Problem details ▸ Copy the listing below line for line, keeping every word, number, and symbol unchanged.
# # # #
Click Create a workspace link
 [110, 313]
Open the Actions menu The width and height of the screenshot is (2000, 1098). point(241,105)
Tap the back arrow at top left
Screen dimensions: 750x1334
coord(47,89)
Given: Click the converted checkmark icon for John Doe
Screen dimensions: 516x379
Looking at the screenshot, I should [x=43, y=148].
# # # #
Finished exercise ▸
Click Create a workspace link
 [110, 313]
Open the Actions menu The width and height of the screenshot is (2000, 1098). point(241,105)
Tap the back arrow at top left
Screen dimensions: 750x1334
coord(47,89)
Given: Click the converted checkmark icon for John Doe
Screen dimensions: 516x379
Looking at the screenshot, I should [x=43, y=148].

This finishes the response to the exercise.